Visualization Techniques to Explore Data Mining Results for Document Collections

Data mining has informally been introduced as large scale search for interesting patterns in data. It is often an explorative task iteratively performed within the process of knowledge discovery in databases. In this process, interactive visualization techniques are also successfully applied for data exploration. We deal with the synergy of these two complemental approaches. Whereas datamining typically relies on strategies for systematic search in large hypotheses spaces guided by the autonomous evaluation of statistical tests, interactive visualization activates the visual capacities of an analyst to identify patterns that may also stimulate the further direction of the exploration process. We demonstrate some possibilities to combine these approaches for the area of data mining in document collections.
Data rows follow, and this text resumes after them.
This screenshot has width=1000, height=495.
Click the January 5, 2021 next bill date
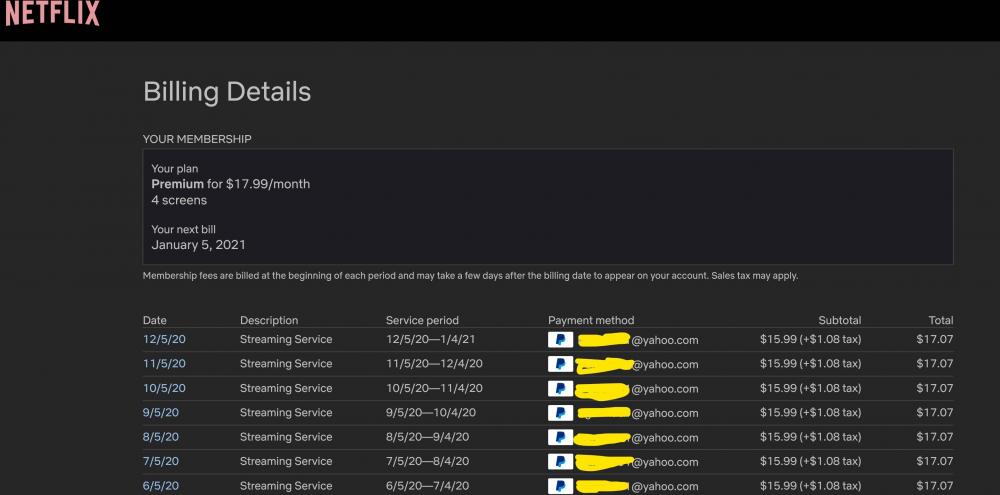click(198, 244)
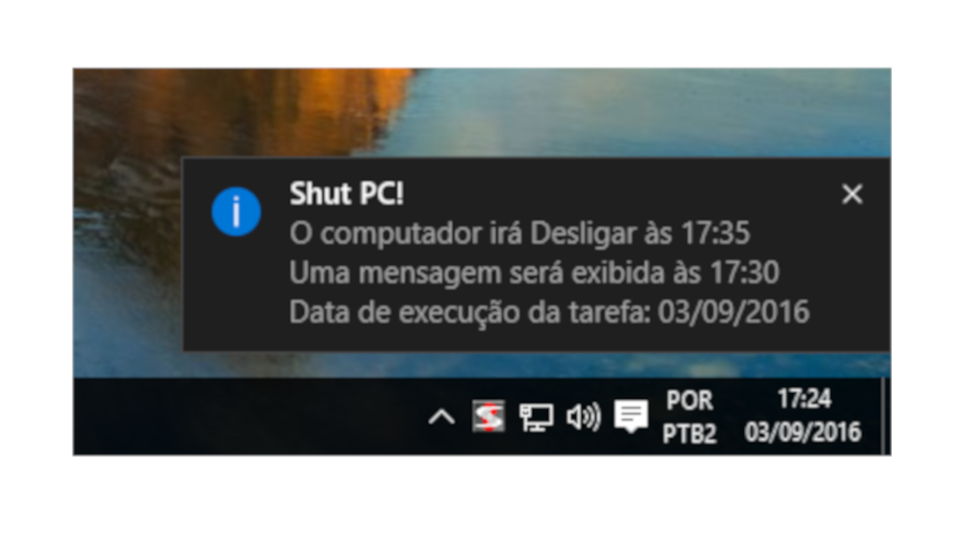Open the network status tray icon
The height and width of the screenshot is (542, 964).
(x=536, y=417)
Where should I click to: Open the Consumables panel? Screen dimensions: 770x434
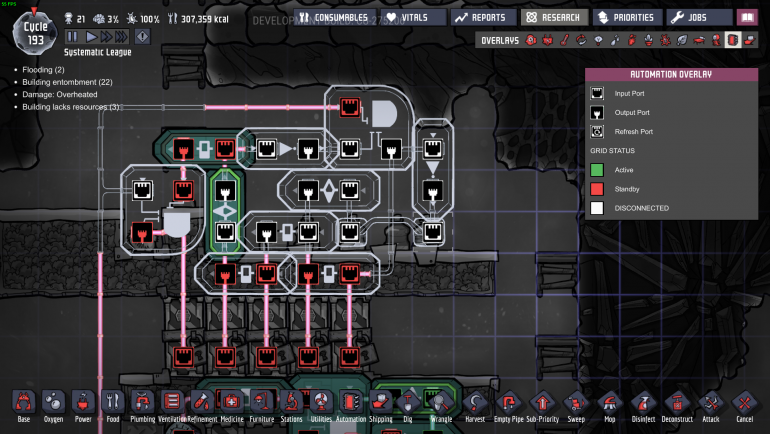[335, 18]
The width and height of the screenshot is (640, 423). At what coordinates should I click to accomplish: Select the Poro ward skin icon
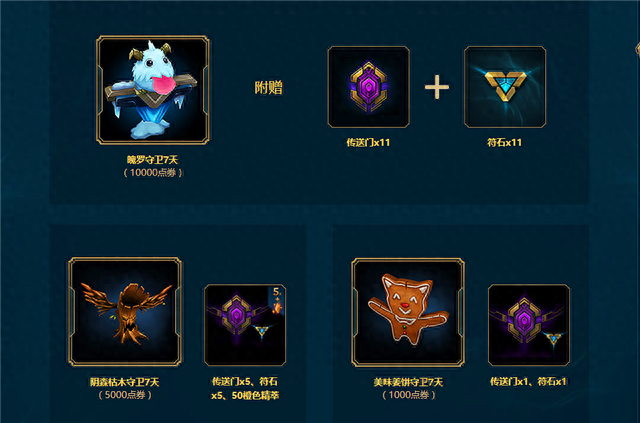click(153, 90)
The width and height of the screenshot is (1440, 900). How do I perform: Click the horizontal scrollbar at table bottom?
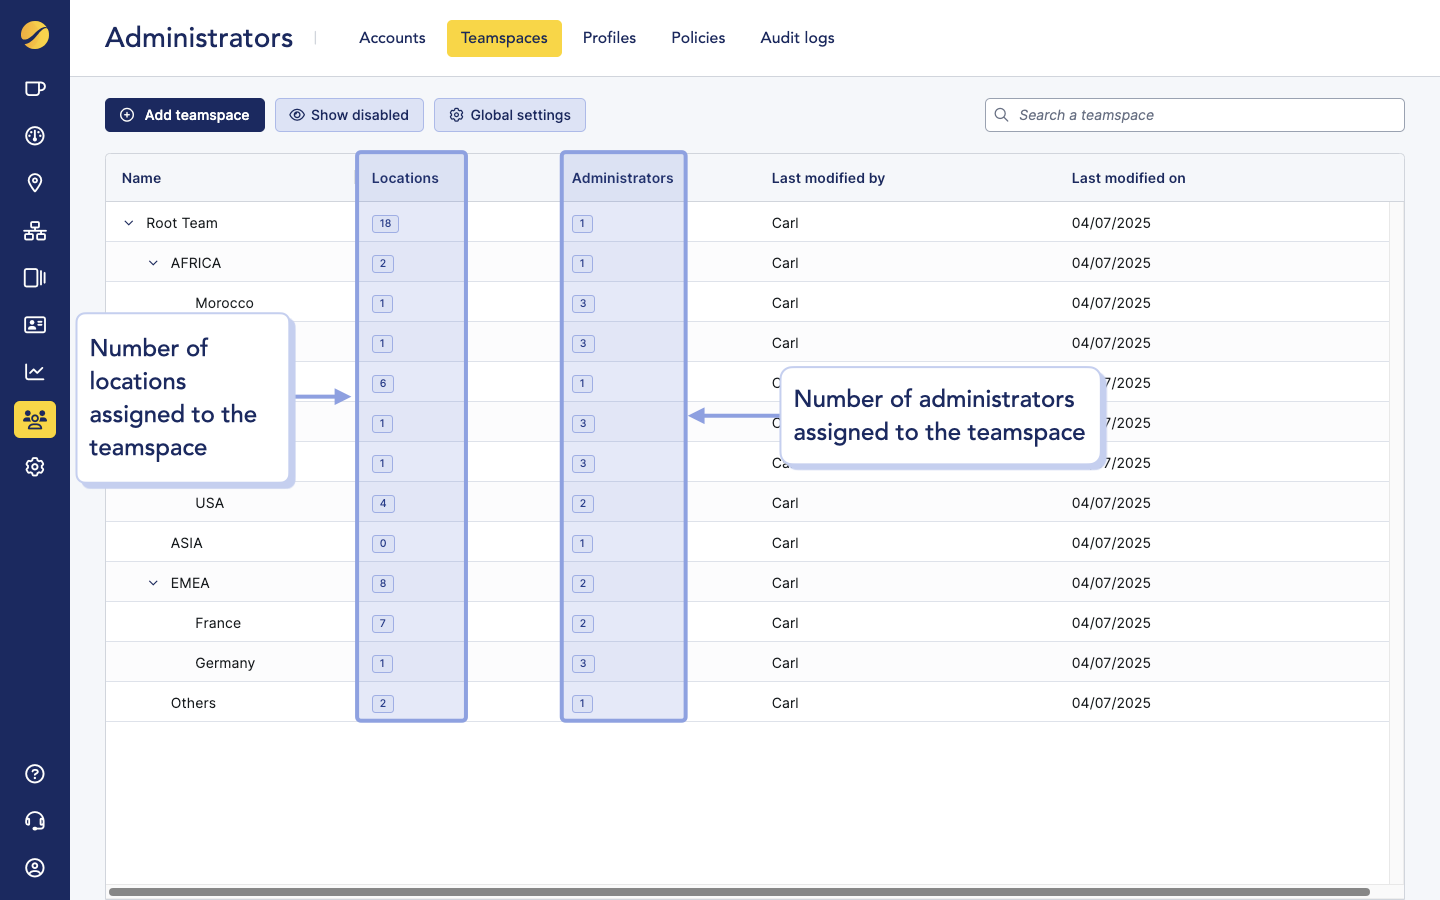click(738, 891)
Document Explorer is a system that offers various preprocessing tools to prepare collections of text or multimedia documents which are available in distributed environments (e.g. Internet and Intranet) for data mining applications, and includes data mining methods based on searching for patterns like frequent sets or association rules. Keyword graphs are used in this system as an highly interactive technique to present the mining results. The user can operate on the visualized results, either to redirect the data mining process, to filter and structure the results, to link several graphs, or to browse into the document collection. Thus in the keyword graphs, the relations between interesting sets of keywords are presented (the sets may also be regarded as retrieval queries to be posed to the collection) and made operable to the analyst.